Threshold based alerting on Apache logs with Redis K/V store¶
In a previous tutorial we saw how to use Redis K/V store as a cache storage. In this one we will practice the use of ComputeTag, CheckThresholds and CheckAlerts processor in conjunction with this Redis Cache.
The following job is made of 2 streaming parts :
- A main stream which parses Apache logs and store them to a Redis cache .
- A timer based stream which compute some new tags values based on cached records, check some thresholds cross and send alerts if needed.
Note
Be sure to know of to launch a logisland Docker environment by reading the prerequisites section
The full logisland job for this tutorial is already packaged in the tar.gz assembly and you can find it here :
docker exec -i -t conf_logisland_1 vim conf/threshold-alerting.yml
We will start by explaining each part of the config file.

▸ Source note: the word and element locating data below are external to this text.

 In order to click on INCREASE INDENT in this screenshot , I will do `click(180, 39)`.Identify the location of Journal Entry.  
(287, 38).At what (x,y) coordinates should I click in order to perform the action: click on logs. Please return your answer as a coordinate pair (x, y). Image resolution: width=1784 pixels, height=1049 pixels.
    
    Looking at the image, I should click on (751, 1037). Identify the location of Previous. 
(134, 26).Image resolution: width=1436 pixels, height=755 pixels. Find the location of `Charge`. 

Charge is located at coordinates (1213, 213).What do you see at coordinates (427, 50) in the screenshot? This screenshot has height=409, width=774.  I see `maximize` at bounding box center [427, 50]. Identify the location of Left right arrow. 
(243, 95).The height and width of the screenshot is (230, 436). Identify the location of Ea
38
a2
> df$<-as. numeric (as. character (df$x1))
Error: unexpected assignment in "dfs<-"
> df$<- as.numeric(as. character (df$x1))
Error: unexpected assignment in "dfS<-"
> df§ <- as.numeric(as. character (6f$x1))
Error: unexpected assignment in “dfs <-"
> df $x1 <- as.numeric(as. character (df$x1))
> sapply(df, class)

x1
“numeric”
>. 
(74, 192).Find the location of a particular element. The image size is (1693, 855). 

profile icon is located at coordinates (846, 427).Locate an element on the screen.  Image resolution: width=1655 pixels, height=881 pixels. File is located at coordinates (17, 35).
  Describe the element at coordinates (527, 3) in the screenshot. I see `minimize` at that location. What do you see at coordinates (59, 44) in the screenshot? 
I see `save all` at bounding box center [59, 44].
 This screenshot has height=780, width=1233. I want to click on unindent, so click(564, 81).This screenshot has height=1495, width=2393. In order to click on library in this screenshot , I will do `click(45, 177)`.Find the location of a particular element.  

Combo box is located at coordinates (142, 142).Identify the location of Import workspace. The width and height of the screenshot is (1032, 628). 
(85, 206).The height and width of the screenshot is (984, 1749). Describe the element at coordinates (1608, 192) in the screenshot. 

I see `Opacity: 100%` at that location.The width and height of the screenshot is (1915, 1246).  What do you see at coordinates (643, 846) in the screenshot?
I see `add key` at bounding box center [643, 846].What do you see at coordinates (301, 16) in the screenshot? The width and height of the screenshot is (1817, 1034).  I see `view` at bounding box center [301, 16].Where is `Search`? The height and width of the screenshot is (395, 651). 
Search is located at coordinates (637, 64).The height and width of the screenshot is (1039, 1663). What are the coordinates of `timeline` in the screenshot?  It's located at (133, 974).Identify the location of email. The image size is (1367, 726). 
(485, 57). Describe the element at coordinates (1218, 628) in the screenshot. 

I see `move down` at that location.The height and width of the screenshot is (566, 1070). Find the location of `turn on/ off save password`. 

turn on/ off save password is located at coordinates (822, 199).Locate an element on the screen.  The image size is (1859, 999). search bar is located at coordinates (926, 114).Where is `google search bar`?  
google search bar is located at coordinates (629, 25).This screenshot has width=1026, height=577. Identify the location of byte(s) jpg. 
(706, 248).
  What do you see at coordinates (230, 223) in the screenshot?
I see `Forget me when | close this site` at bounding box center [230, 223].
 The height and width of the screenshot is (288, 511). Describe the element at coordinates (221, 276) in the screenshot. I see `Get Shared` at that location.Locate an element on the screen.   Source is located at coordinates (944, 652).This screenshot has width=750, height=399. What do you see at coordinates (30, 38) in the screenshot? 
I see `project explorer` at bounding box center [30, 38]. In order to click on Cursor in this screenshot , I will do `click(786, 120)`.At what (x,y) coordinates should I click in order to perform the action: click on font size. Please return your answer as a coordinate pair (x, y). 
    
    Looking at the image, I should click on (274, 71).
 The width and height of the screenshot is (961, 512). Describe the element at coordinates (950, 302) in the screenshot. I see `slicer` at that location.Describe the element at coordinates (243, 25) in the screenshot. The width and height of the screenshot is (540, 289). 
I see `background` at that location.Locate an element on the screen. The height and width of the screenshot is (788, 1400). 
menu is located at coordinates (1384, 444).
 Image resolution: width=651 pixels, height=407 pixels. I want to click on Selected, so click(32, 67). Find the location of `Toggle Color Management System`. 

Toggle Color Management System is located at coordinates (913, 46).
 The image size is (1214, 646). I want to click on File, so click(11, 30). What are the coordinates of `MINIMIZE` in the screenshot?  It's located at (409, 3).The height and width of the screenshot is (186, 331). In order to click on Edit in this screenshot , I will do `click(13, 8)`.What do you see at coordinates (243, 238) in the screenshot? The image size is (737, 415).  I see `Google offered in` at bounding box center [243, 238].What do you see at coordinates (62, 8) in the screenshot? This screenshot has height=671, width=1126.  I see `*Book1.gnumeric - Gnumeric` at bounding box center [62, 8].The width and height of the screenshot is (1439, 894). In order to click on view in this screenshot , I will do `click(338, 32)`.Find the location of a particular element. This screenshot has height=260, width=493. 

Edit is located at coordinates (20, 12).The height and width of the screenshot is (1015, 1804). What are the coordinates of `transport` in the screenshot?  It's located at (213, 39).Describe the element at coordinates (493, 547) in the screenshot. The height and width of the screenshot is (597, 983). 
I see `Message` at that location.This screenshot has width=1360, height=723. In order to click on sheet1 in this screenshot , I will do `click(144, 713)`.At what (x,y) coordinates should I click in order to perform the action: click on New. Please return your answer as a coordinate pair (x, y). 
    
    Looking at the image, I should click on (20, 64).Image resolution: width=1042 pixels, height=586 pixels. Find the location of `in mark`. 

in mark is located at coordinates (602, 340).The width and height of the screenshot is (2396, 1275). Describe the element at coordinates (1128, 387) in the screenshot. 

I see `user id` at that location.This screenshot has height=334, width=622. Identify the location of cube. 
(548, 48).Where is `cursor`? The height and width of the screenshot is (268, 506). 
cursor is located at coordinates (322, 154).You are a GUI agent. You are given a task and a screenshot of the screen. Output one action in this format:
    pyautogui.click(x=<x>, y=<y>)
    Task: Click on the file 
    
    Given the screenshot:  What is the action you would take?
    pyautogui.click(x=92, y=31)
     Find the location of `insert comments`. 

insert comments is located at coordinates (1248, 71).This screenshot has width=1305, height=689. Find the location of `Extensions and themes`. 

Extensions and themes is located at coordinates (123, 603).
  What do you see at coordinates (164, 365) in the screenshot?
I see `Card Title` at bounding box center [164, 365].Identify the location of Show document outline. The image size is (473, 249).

1. Controller service part¶
The controllerServiceConfigurations part is here to define all services that be shared by processors within the whole job, here a Redis KV cache service that will be used later in the BulkPut
processor.
- controllerService: datastore_service
component: com.hurence.logisland.redis.service.RedisKeyValueCacheService
type: service
documentation: redis datastore service
configuration:
connection.string: localhost:6379
redis.mode: standalone
database.index: 0
communication.timeout: 10 seconds
pool.max.total: 8
pool.max.idle: 8
pool.min.idle: 0
pool.block.when.exhausted: true
pool.max.wait.time: 10 seconds
pool.min.evictable.idle.time: 60 seconds
pool.time.between.eviction.runs: 30 seconds
pool.num.tests.per.eviction.run: -1
pool.test.on.create: false
pool.test.on.borrow: false
pool.test.on.return: false
pool.test.while.idle: true
record.recordSerializer: com.hurence.logisland.serializer.JsonSerializer
2. First stream : parse logs and compute tags¶
Here the stream will read all the logs sent in logisland_raw
topic and push the processing output into logisland_events
topic as Json serialized records.
- stream: parsing_stream
component: com.hurence.logisland.stream.spark.KafkaRecordStreamParallelProcessing
type: stream
documentation: a processor that converts raw apache logs into structured log records
configuration:
kafka.input.topics: logisland_raw
kafka.output.topics: logisland_events
kafka.error.topics: logisland_errors
kafka.input.topics.serializer: none
kafka.output.topics.serializer: com.hurence.logisland.serializer.KryoSerializer
kafka.error.topics.serializer: com.hurence.logisland.serializer.JsonSerializer
kafka.metadata.broker.list: sandbox:9092
kafka.zookeeper.quorum: sandbox:2181
kafka.topic.autoCreate: true
kafka.topic.default.partitions: 4
kafka.topic.default.replicationFactor: 1
Within this stream a SplitText
processor takes a log line as a String and computes a Record
as a sequence of fields.
- processor: apache_parser
component: com.hurence.logisland.processor.SplitText
type: parser
documentation: a parser that produce events from an apache log REGEX
configuration:
value.regex: (\S+)\s+(\S+)\s+(\S+)\s+\[([\w:\/]+\s[+\-]\d{4})\]\s+"(\S+)\s+(\S+)\s*(\S*)"\s+(\S+)\s+(\S+)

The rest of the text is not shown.